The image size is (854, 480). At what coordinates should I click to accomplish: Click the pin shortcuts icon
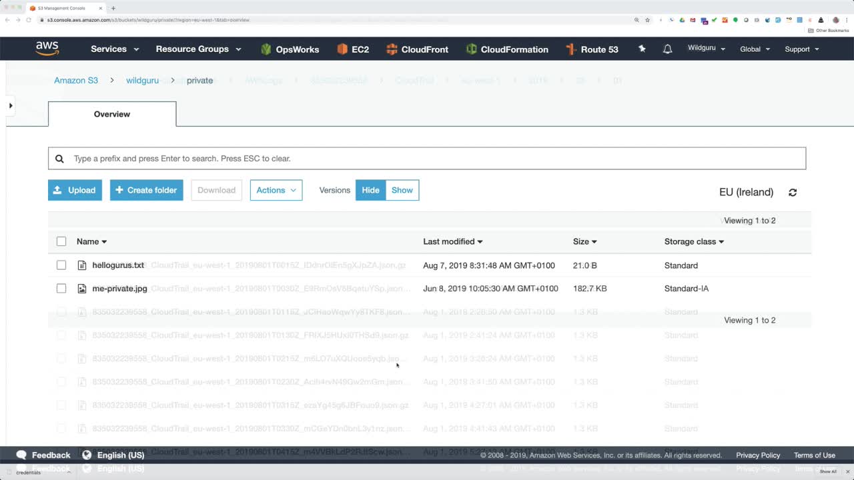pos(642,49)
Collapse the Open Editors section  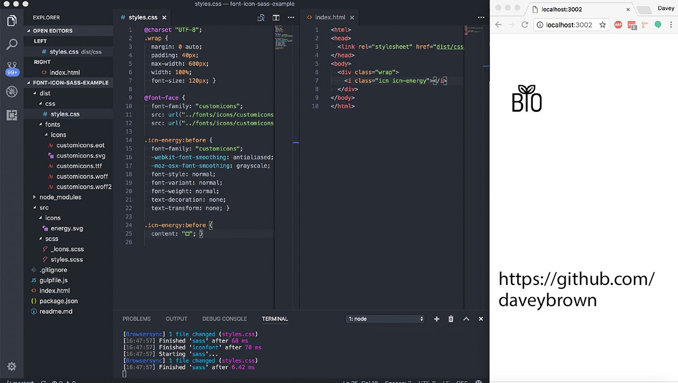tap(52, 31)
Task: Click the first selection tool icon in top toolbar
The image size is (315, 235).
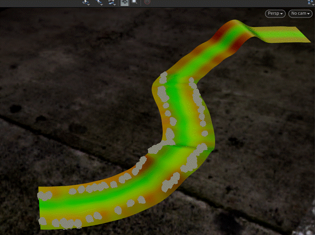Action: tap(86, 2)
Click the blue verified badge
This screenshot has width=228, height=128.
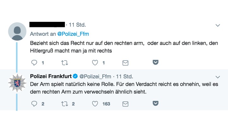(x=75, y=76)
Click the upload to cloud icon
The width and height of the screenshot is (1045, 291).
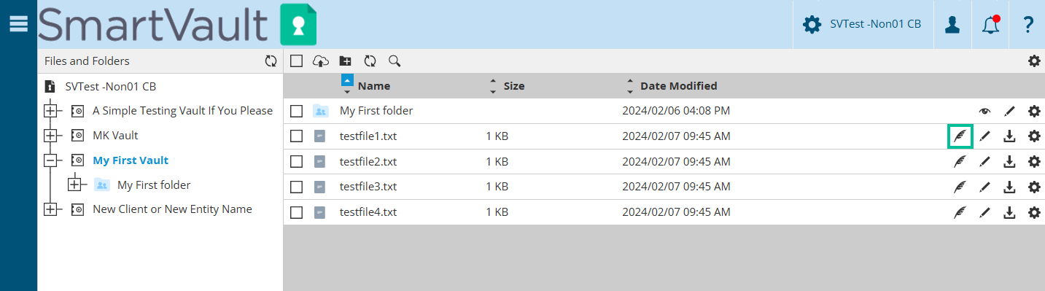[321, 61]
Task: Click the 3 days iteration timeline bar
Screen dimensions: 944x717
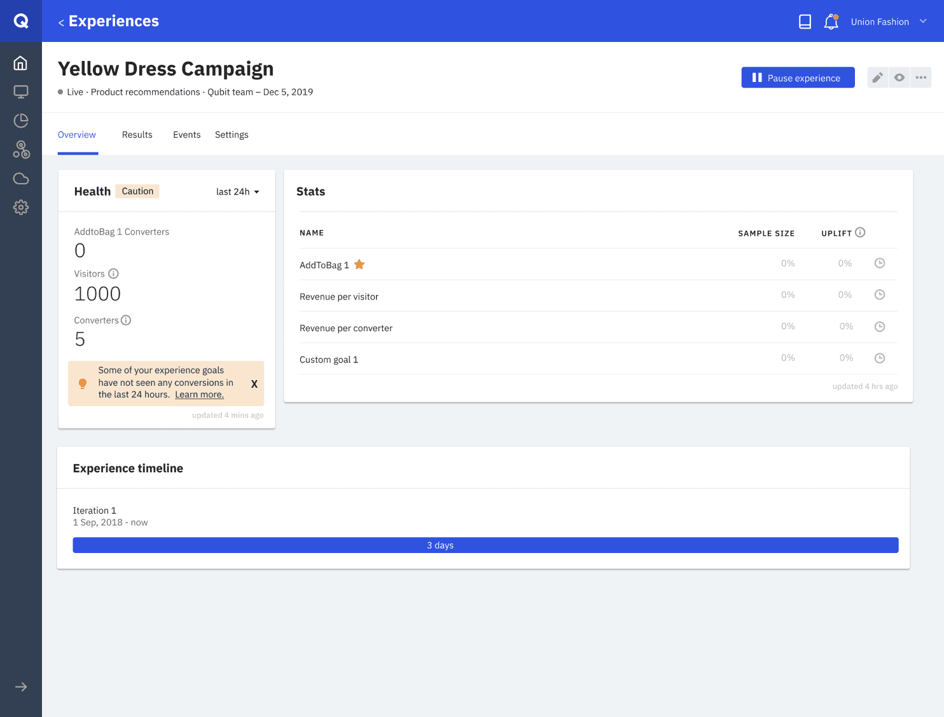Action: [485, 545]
=-=-=-=-=
▸ **Task to complete**
If pictures appear, drop them, and retype exactly the lines from the "The width and" line through the last line of the data above.

▸ **Answer to this problem**
The width and height of the screenshot is (1045, 291).
[321, 61]
Task: Click the 3 days iteration timeline bar
Screen dimensions: 944x717
Action: [485, 545]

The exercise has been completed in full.